Our study also indicated that the T allele of TNFA-857 polymorphism may be associated with higher risk of GC in T vs. C comparison. The association was also supported by reports about increased transcriptional activity of the T allele and the pathological role of excessive expression of TNF-alpha. But analysis under dominant recessive models and homozygote contrast indicated insignificant association between TNFA-857 polymorphism and GC risk. Furthermore, results were easily affected by single study in sensitivity analysis, which indicated a limited number of studies and sample size, and current available studies were limited in east Asian populations. After reviewing additional studies on the association between TNFA-857 polymorphism and other diseases, we found that the percentage of T-allele carrier was slightly lower in Caucasian populations (data not shown). Theoretically, this would reduce the incidence of GC provided that the T allele was related to an increased risk of this disease. But explicit indication could not be made merely according to the genotype distribution of existing healthy controls. Other factors such as diet, genetic background, public sanitation, and so on must be considered at the same time. Hence, specific research on this polymorphism and GC risk was deemed necessary in Caucasian populations. Considering the fact that GC is a complex disease, many genetic variants may affect its pathogenesis and progression. Hence, haplotype analysis is recommended to explore the combined effects of polymorphisms.

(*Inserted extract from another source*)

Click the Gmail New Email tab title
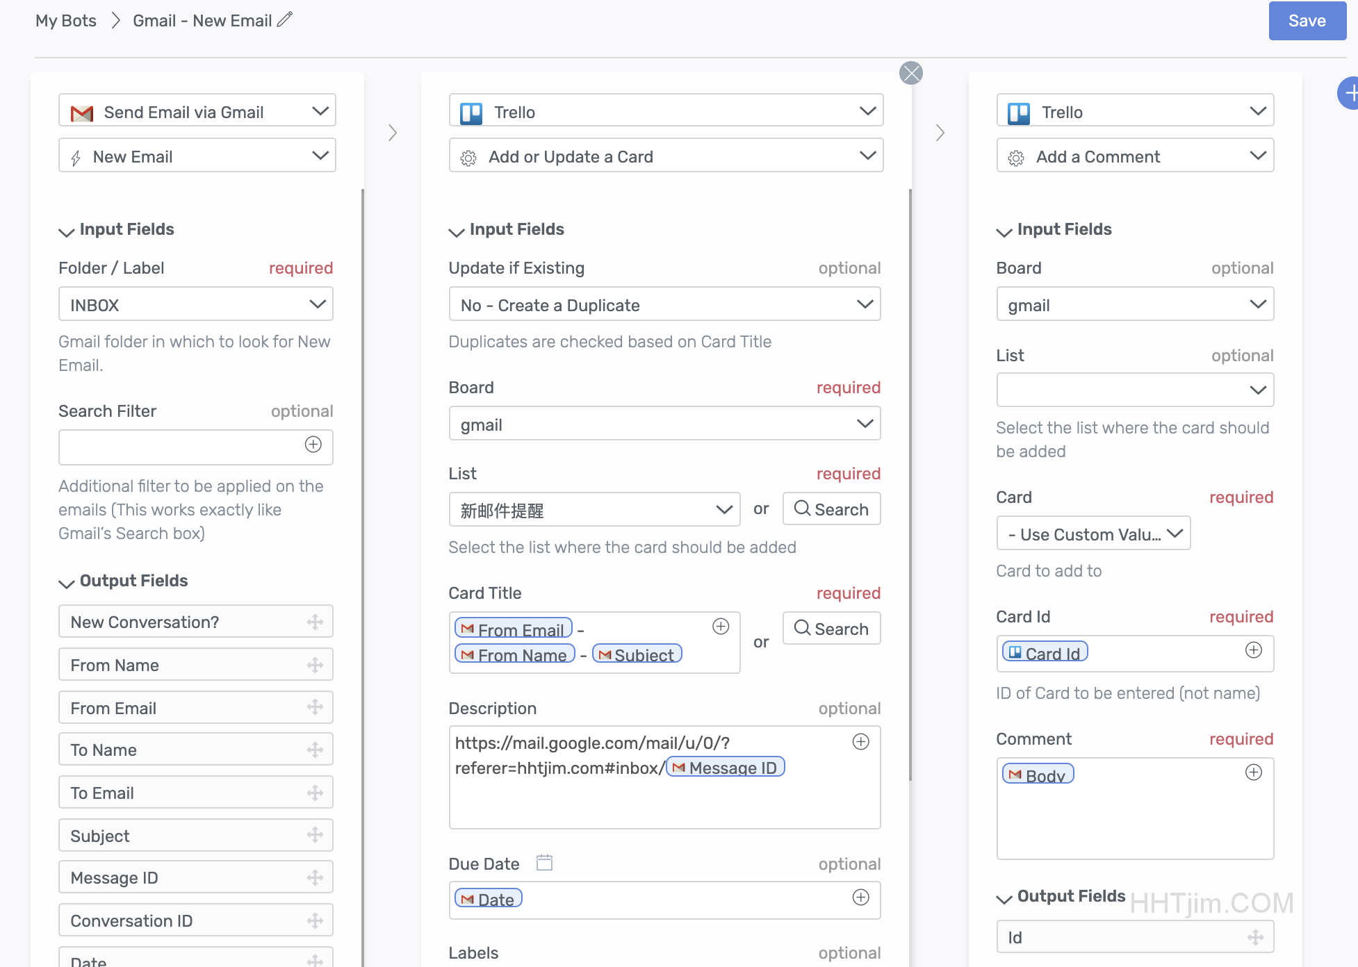Image resolution: width=1358 pixels, height=967 pixels. tap(203, 21)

H. pylori infection was also a modifier factor of GC. H. pylori strain and host genotypes possibly influenced the host inflammatory response and epithelial-cell physiology, thus changing the risk of carcinogenesis (Peek and Blaser 2002). Zambon et al. (2005) reported that H. pylori infection was associated with TNFA-308 genotype. Also, a meta-analysis suggested that H. pylori infection was strongly associated with early GC (Huang et al. 1998). Kim et al. (2006) provided separate genotyping data on H. pylori infection status-matched patients and healthy controls, which suggested that genetic polymorphisms could have considerable effect in H. pylori-induced gastroduodenal diseases. However, studies with detailed H. pylori infection status information were so limited that they were not sufficient to support analysis clarifying the modifying effect of H. pylori infection.

In conclusion, results of this meta-analysis indicate that the A allele of TNFA-308 polymorphism is related to increased incidence of GC, especially in Caucasian populations. TNFA-857 polymorphism T variant may be also correlated to higher GC risk. Further detailed investigation with larger numbers of worldwide participants is needed. And other confounding risk factors, such as age, gender, life style, and especially H. pylori infection status should also be taken into account when elucidating the clinically important risk factors for GC.